What we do in the Lab

Research in the Lazzaro Lab is focused on the evolutionary genetics of insect-pathogen interactions. We use population genetic, quantitative genetic, and genomic approaches to study how insects defend themselves against infection. We are particularly interested in understanding the genetic and environmental reasons why individuals vary in their susceptibility to infection, how interactions with pathogens shape the evolution of host immunity, and how immune defense is intertwined with other components of host physiology. We do most of our experimental research on the genetic model insect, Drosophila melanogaster, which allows us to combine functional genetic manipulation with studies of natural genetic variation.
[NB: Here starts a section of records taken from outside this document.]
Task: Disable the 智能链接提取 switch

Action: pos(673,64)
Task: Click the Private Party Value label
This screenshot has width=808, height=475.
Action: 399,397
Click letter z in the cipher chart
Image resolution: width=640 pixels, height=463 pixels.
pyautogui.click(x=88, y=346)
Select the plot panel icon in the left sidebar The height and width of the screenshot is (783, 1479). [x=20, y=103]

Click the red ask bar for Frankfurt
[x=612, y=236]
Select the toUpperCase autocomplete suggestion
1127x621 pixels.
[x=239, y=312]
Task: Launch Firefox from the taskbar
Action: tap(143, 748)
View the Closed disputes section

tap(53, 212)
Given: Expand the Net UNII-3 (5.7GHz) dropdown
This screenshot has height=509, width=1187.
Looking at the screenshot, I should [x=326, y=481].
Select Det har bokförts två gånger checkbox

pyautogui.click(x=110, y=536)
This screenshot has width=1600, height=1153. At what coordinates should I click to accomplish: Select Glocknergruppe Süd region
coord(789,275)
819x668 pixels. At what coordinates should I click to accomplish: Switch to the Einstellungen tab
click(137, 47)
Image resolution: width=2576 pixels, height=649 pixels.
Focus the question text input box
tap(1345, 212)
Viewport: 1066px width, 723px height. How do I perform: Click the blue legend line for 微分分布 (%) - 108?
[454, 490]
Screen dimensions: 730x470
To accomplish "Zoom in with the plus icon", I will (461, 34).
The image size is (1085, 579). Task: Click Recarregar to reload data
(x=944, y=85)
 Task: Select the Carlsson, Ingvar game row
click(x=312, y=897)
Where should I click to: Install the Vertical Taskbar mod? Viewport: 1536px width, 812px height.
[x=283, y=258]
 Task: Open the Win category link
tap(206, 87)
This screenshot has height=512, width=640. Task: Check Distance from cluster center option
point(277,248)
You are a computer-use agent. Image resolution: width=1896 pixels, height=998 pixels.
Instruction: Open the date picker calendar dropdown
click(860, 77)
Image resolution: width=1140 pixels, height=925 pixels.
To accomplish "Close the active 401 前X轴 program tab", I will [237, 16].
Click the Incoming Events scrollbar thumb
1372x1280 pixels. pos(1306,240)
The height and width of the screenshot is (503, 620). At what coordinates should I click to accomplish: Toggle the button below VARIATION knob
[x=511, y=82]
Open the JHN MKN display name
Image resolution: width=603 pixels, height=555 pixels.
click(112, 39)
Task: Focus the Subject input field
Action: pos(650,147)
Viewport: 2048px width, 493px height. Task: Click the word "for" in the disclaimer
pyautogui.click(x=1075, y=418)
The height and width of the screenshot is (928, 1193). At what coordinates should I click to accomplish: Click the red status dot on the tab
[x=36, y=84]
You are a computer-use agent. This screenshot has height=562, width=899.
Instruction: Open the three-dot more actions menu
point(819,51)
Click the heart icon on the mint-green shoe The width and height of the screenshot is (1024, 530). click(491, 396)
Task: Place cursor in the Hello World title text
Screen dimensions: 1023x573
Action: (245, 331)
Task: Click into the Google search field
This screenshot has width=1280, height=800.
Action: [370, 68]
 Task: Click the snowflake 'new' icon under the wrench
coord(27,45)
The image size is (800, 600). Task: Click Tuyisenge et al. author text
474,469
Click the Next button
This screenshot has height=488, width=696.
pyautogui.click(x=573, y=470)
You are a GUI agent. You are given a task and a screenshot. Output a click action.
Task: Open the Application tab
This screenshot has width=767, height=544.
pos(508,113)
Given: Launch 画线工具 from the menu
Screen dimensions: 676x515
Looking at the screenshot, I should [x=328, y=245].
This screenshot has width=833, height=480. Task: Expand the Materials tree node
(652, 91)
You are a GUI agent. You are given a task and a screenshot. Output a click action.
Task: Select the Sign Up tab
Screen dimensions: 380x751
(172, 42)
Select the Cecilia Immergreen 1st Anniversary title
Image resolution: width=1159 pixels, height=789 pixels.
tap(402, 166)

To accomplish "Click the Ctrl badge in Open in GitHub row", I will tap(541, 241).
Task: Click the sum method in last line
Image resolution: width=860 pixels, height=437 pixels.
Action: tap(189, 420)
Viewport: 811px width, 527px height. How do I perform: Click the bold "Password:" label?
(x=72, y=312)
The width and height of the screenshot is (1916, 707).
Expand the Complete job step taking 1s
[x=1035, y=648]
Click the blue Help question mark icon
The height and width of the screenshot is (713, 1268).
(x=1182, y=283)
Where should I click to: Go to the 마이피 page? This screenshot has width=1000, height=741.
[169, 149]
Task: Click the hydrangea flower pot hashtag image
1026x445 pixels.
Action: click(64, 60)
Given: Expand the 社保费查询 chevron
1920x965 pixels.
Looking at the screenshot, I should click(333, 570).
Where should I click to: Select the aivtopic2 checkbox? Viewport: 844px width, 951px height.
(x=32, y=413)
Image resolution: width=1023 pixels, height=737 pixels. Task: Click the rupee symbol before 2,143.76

We also do population genetic and genomic work in Anopheles mosquitoes that vector malaria in sub-Saharan Africa.

Individual Variation in Defense

Experimental infection of a
D. melanogaster with bacteria.
A main emphasis in our lab is understanding how genetic and environmental factors contribute to variation in defense against infection. Just like some people get sick more often than others, individual insects in natural populations vary in their susceptibility to infection. Much of this variation has a genetic basis, and we use quantitative genetic mapping in D. melanogaster to identify the genes responsible. Our early experiments focused on candidate genes in the immune system, but we have more recently moved to unbiased genome-wide associate studies (GWAS) that can identify the contributions of any gene in the genome to variation in defense.

We are additionally finding that the quality of immune defense is affected by a variety of environmental factors, including ambient temperature, dietary nutrition and reproductive activity. Some individuals are genetically much more sensitive to environment than others, as detailed below. Such genotype-specific reactions to environment (Genotype-by-Environment interactions, or GxE) are critically important in the evolution of defense and underlie the clinical concept of personalized medicine.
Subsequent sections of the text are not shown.